Çantası ile uygun şalını takarak kenardaki yeni aldığı ayakkabıları ayağına giydi. Annesinin baba tarafındaki bir akrabasının düğününe gideceklerdi ve Firuze mutfağı topladığı için her zamanki gibi en sona kalmıştı.

Düşük topuzu ile şalı arkadan güzel duruyordu. Süslü ayakkabıları siyah ayakkabının altına renk katmıştı. Zaten gözleri ile bile dikkat çekebildiği için gözlerine bir şey sürmemişti. Sadece hafif bir fondötenle yüzündeki izleri kapatmış çokta belli olmayan ruju ile dudaklarına renk katmıştı.

Her ne kadar çok sevmese de girdiği ortam bunu gerektiriyordu. Belki etrafındaki insanların lafına çok bakan biri değildi ama annesine söz gelmesini istemezdi. Zira yüzündeki izler küçüklükten kalan izler olduğu için çokta kapatılması mümkün olmuyordu.

"Ay abla çok güzel oldun." Diye konuşan kardeşine tebessüm etti. Aynadaki yansıması fazlası ile güzeldi. Zaten güzel bir kızdı ve özenince ayrı bir güzel oluyordu.

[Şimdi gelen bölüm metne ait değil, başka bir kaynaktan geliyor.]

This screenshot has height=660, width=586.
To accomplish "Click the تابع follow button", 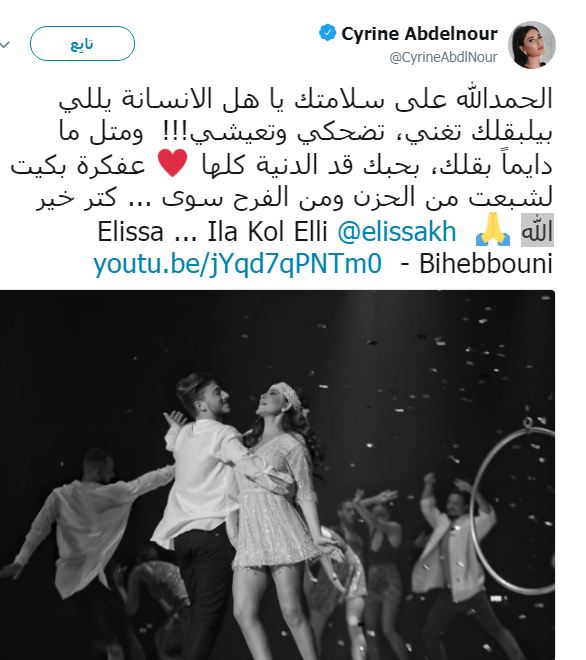I will 83,44.
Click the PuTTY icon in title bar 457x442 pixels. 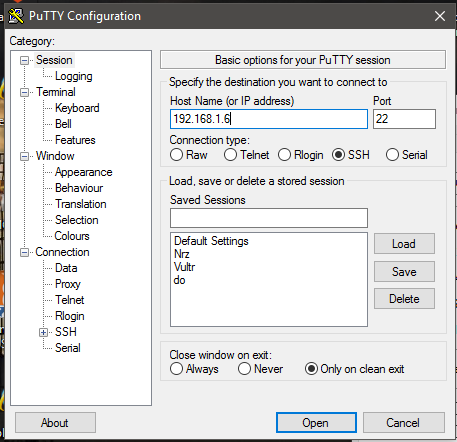coord(16,16)
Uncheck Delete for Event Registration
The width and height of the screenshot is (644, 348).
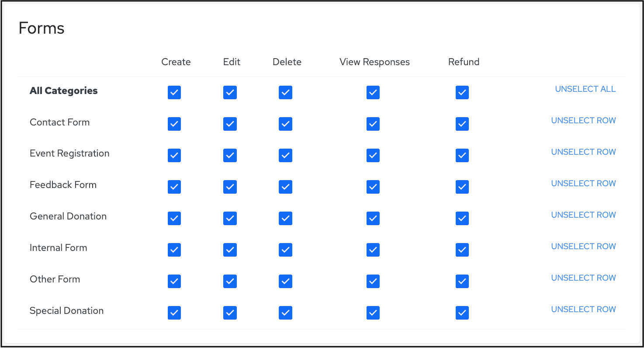(285, 156)
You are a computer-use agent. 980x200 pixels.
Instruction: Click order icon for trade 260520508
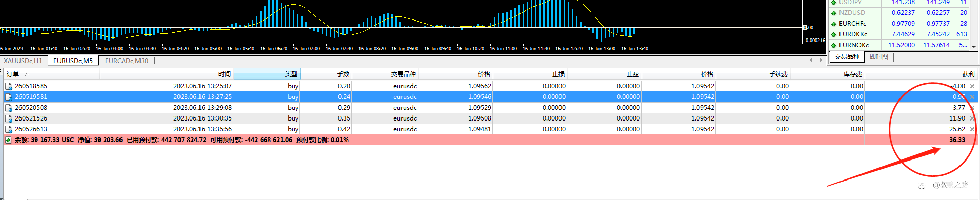click(9, 108)
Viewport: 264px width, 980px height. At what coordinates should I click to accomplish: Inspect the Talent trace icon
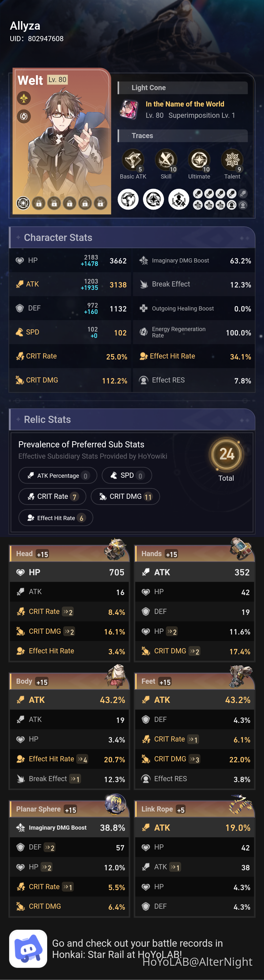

Dikkat çekmeyi çok sevmezdi ama bir 24 yaşındaki kadına göre derli ve toplu giyinmeliydi.

Siyah elbisesi kalemdi ve belinde ipler bulunmaktaydı. Şalı beyazdı ve çantası ile ayakkabı ile ayrı uyumluydu. Aynadaki yansıması hoşuna gitmişti.

"Benim yeni aldığım beyaz trençi gördün mü?" Diyerek kardeşine döndü. Beyza sabah ütülediği trençi  askılımdan çıkararak ablasına uzattı. Kardeşine küçük bir gülümseme ile teşekkür ederken odadan çıktı.

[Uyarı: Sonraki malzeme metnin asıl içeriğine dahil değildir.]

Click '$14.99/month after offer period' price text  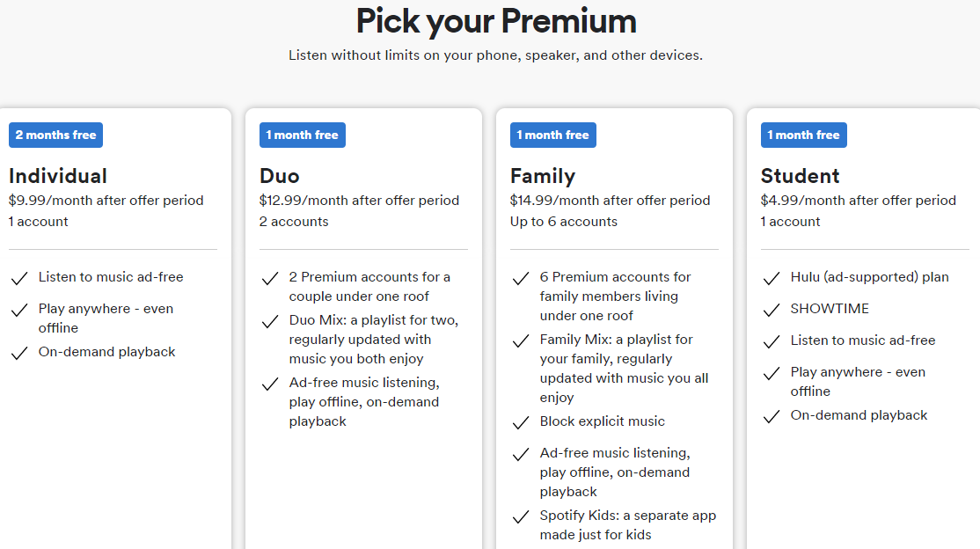click(610, 201)
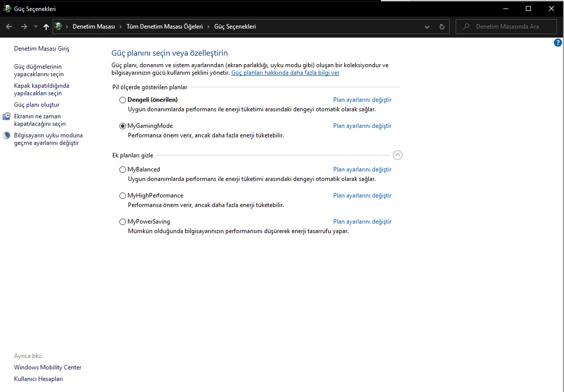This screenshot has height=392, width=564.
Task: Open Plan ayarlarını değiştir for MyGamingMode
Action: [362, 126]
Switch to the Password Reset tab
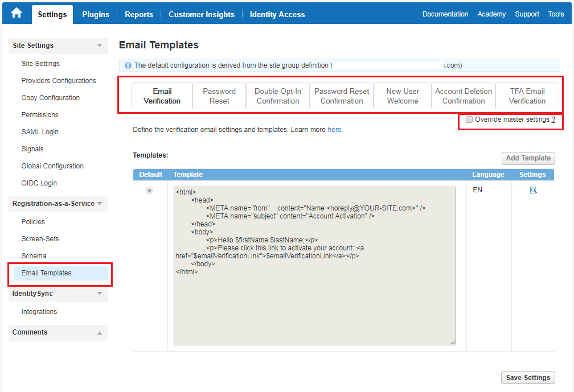This screenshot has height=392, width=574. coord(219,95)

Annesi ve erkek kardeşi onları beklerken belli ki babası çoktan çıkmıştı. Ersoy ailesinin ilk göz bebeği olarak her iş onun üzerindeydi. Annesinin bel fıtığı vardı ve kız kardeşi ile erkek kardeşi okuyordu. Kendisi ise ilahiyat mezunu bir öğretmendi.

Hedeflerinin çoğunu gerçekleştirmişti. Öyle de çok bir hedefi yoktu aslında. Güzel bir eğitim ve öğretim hayatı, mesleğini yapmak ve hayırlı bir eşle hayırlı evlatlar yetiştirmekti. Son zamanlarda bir tane daha hedefi vardı.

Hafız Olmak...

Hz. Allah'ın kitabını hakkı ile ezberleyip amel etmek ve onu öğretmekti. Bir türlü başlamak nasip olmasa da yaz ayı yavaş yavaş geldiği için kardeşinin okulu biter bitmez başlamayı planlıyordu.

Ama ne vardı?

Hayat, biz planlar yaparken başımıza gelenlerdi. Onunda başına öyle şeyler gelecekti ki sabredebilmeyi dahi hakkı ile yapabilecek miydi? Orasını kimse bilmiyordu.

Kız kardeşinin de gelmesi ile dışarıya çıkan Ersoy ailesi kapının önündeki arabaya bindi. Annesi öne otururken kız kardeşi Berrak ve Berrak'ın ikizi Burak'la beraber arkaya geçtiler.

Yavaş yavaş yol olan aile sessiz sedasız kısa sürede gidecekleri yere varmıştı. Babaları arabayı park ederken ailecek düğün alanına giriş yaptılar. Kalabalık düğünü gören Berrak yüzünü buruşturdu.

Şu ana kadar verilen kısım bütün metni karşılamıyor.